Un cadre juridique renforcé pour affirmer la souveraineté du Mali
Au cours de l’atelier, une présentation technique a été faite par M. Boureima Cissé, Secrétaire permanent par intérim de l’ITIE-Mali. Il a dressé un état des lieux du secteur des mines et des hydrocarbures et présenté les principales évolutions institutionnelles et réglementaires intervenues ces dernières années. Selon lui, le Mali dispose aujourd’hui d’un cadre politique, institutionnel et juridique solide pour encadrer les activités extractives. Cette dynamique a été renforcée par l’adoption de la Loi n°2023-040 du 29 août 2023 portant Code minier ainsi que de la Loi n°2023-041 relative au contenu local dans le secteur minier, deux textes majeurs qui traduisent la volonté des autorités de renforcer la souveraineté nationale sur les ressources minérales et d’accroître les retombées économiques pour les populations.

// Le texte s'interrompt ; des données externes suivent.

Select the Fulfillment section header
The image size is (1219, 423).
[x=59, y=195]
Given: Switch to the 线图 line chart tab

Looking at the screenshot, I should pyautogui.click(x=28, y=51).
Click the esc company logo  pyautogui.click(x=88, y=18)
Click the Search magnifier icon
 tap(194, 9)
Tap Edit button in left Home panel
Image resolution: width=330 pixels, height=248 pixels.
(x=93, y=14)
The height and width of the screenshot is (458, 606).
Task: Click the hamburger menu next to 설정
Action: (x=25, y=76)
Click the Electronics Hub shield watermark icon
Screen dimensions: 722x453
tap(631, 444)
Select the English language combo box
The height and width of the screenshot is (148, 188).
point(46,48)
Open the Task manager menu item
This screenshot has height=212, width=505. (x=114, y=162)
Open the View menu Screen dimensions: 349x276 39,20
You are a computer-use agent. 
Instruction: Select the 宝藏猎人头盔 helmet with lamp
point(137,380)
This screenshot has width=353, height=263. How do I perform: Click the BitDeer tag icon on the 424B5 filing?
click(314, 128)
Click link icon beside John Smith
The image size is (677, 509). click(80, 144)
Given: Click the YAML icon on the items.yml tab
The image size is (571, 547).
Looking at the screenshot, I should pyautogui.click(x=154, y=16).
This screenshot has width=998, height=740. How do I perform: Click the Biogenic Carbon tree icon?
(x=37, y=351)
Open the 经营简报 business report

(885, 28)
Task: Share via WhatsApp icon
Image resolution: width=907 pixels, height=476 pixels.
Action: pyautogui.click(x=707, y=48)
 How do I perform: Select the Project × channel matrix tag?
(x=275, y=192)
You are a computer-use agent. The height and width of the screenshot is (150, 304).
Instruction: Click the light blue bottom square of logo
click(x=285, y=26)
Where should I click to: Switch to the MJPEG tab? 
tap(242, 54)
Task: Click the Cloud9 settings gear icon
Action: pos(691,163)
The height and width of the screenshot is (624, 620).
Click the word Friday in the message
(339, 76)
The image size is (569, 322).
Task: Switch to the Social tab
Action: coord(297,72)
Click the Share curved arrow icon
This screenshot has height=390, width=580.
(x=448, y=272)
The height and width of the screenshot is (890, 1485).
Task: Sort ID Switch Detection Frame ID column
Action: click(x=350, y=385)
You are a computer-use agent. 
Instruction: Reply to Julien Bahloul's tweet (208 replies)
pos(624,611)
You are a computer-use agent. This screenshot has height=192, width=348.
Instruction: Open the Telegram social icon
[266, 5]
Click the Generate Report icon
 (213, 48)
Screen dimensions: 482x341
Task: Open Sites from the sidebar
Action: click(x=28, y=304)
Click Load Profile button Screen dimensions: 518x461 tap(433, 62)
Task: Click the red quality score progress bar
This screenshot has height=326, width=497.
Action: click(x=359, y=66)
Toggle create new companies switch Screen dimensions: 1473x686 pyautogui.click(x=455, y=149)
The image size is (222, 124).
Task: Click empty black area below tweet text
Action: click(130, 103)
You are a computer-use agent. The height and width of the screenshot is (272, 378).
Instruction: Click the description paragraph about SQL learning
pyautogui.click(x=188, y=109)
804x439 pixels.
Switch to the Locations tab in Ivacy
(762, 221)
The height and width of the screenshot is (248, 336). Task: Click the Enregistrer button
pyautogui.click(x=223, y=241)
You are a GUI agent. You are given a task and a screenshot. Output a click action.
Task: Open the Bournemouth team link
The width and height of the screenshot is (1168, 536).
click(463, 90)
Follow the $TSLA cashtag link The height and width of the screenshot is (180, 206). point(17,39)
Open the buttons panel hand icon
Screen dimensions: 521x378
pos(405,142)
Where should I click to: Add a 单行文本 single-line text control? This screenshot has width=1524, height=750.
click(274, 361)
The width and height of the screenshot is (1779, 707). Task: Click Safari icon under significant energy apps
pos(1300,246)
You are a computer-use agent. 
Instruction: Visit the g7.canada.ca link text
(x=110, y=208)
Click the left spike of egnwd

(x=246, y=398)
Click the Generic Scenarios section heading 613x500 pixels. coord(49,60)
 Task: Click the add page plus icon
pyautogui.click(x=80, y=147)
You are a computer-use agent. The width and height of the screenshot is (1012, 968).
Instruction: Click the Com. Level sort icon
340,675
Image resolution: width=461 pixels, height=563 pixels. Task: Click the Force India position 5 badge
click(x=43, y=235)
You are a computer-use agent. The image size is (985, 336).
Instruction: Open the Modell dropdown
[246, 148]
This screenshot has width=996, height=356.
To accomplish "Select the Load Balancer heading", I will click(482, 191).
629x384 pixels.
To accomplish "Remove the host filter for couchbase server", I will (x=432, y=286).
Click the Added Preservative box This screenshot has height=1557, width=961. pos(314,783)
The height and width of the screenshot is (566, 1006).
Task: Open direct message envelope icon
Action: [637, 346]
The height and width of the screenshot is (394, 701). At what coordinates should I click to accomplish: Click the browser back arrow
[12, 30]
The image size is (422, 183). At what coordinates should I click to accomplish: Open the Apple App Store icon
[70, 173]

Au 31 décembre 2024, le Mali comptait 705 titres miniers actifs et deux titres pétroliers actifs. Parmi ces titres miniers, treize projets se trouvent actuellement à un stade avancé de recherche, laissant entrevoir des perspectives prometteuses pour le développement futur du secteur. À travers cet atelier de dissémination, les autorités maliennes réaffirment leur engagement en faveur d’une gouvernance transparente des ressources extractives, considérée comme un levier essentiel pour le développement économique durable et le bien-être des populations.